Industry Challenges India Proposed Ban on PET Containers for Certain Drugs
The plastics industry and drug manufacturers have challenged India's proposed ban on the use of polyethylene terephthalate (PET) containers for primary drug packaging of liquid oral formulations for pediatric use, geriatric use, and for pregnant women and women of reproductive age. The Indian Ministry of Health and Family Welfare (MHFW) published the proposed rule, "Prohibition of Use of Polyethylene Terephthalate or Plastic containers for primary packaging of drug formulations for use in certain cases Rules, 2014" (Notification G.S.R. 701(E)) on September 29, 2014.

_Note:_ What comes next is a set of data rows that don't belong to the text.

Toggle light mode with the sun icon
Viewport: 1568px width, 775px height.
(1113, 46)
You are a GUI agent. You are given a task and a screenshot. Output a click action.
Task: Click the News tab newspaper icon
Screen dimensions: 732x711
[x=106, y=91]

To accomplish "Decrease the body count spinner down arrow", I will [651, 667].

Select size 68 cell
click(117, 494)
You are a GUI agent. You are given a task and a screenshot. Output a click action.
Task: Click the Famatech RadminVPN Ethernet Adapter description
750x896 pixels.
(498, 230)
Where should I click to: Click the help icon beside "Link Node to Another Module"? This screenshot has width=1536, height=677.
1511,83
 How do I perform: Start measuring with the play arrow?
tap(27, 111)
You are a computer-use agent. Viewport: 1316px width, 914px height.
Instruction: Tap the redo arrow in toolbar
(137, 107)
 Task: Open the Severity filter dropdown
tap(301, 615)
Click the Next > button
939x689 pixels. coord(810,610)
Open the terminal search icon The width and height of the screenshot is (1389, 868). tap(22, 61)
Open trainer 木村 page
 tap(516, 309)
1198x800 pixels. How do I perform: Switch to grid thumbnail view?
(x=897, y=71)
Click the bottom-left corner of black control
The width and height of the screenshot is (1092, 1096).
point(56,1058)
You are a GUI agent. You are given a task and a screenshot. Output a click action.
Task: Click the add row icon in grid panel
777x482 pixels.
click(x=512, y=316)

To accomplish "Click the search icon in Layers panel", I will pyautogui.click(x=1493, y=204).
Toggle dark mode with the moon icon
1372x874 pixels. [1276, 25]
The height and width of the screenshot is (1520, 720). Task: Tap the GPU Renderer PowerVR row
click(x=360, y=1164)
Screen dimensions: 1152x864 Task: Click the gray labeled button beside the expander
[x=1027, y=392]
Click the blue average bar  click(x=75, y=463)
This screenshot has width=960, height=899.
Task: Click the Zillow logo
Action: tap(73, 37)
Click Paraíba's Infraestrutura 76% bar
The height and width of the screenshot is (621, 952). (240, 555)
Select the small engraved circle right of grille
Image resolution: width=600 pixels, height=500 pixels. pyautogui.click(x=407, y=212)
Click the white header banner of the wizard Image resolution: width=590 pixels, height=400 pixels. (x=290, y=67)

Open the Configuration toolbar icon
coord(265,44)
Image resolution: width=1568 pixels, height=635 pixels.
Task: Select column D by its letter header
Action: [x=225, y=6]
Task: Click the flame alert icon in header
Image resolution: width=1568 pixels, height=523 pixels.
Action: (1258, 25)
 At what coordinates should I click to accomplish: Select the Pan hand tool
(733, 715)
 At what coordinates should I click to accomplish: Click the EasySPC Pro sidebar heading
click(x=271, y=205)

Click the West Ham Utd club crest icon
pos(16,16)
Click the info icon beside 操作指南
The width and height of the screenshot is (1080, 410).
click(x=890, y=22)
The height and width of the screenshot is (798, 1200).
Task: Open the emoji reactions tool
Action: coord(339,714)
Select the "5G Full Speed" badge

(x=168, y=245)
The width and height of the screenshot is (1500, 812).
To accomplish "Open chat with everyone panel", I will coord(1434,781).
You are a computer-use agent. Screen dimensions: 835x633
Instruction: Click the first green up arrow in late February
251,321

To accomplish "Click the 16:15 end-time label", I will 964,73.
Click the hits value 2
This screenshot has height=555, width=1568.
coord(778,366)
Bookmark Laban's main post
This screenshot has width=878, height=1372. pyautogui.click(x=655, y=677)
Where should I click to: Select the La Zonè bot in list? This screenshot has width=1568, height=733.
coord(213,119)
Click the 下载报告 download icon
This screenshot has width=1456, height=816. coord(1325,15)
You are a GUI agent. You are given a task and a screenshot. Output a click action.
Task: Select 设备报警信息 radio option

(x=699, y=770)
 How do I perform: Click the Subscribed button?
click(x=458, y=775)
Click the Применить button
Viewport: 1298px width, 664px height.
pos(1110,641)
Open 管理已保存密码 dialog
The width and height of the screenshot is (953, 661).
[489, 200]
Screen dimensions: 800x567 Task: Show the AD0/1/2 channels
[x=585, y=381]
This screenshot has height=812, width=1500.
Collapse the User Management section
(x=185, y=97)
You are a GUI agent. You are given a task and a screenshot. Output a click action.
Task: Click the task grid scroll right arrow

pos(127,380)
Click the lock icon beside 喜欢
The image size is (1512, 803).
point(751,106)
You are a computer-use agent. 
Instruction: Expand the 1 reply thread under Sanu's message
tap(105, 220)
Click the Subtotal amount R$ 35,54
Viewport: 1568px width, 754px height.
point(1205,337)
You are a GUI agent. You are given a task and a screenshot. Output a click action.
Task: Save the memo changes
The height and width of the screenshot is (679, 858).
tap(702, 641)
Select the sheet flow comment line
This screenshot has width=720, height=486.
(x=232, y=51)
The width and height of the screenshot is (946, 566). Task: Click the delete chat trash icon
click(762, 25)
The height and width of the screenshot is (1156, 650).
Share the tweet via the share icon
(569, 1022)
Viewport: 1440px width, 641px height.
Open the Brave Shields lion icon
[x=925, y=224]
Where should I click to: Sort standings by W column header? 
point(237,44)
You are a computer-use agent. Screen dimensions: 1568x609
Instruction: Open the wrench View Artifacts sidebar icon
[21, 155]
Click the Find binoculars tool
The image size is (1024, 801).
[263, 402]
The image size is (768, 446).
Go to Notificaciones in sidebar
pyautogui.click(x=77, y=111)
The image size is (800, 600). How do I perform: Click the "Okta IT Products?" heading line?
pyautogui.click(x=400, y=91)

The Society of the Plastics Industry (SPI), the American Chemistry Council, and the Canadian Plastics Industry Association submitted comments pointing out that the proposed rule is based on faulty scientific interpretation of data and a misunderstanding of the components used to manufacture PET. In contrast with the rationale behind the proposed rule, the three organizations noted that PET is not associated with endocrine disruption, and does not contain phthalates.
SPI also noted that the Indian Drugs Technical Advisory Board (DTAB) ignored the recommendation of its own Expert Committee in proposing the Rule. The DTAB Expert Committee met on July 7, 2013, to discuss claims raised in a petition filed by HIM JAGRITI, an Indian non-profit organization focused on health and healthcare issues, recommending the prohibition of the use of PET in pharmaceutical packaging. The DTAB Committee concluded that the information contained in the petition was "not sufficient enough to establish a definite correlation of causality" between plastic containers for pharmaceutical products and adverse health effects.
The Plastic Manufacturers' Association of Rajasthan also explained in comments submitted on the draft notification that glass manufacturers had previously tried unsuccessfully to have PET banned through the courts in several Indian states by "misrepresenting facts" about PET.
In a November 3, 2014 letter to the Prime Minister of India, the Indian Drug Manufacturers' Association stated that a ban on PET containers could lead to severe shortages of liquid medicines, due to an estimated 25% to 30% increase in cost per of glass bottles as compared to PET containers. The Association also pointed out that the use of PET in pharmaceutical containers results in the release of fewer greenhouse gases than glass, making the use of PET a more environmentally-friendly alternative.
The public consultation phase ended in mid-November. Once the comments are reviewed and a final notification is issued, the Rule will become effective 180 days later.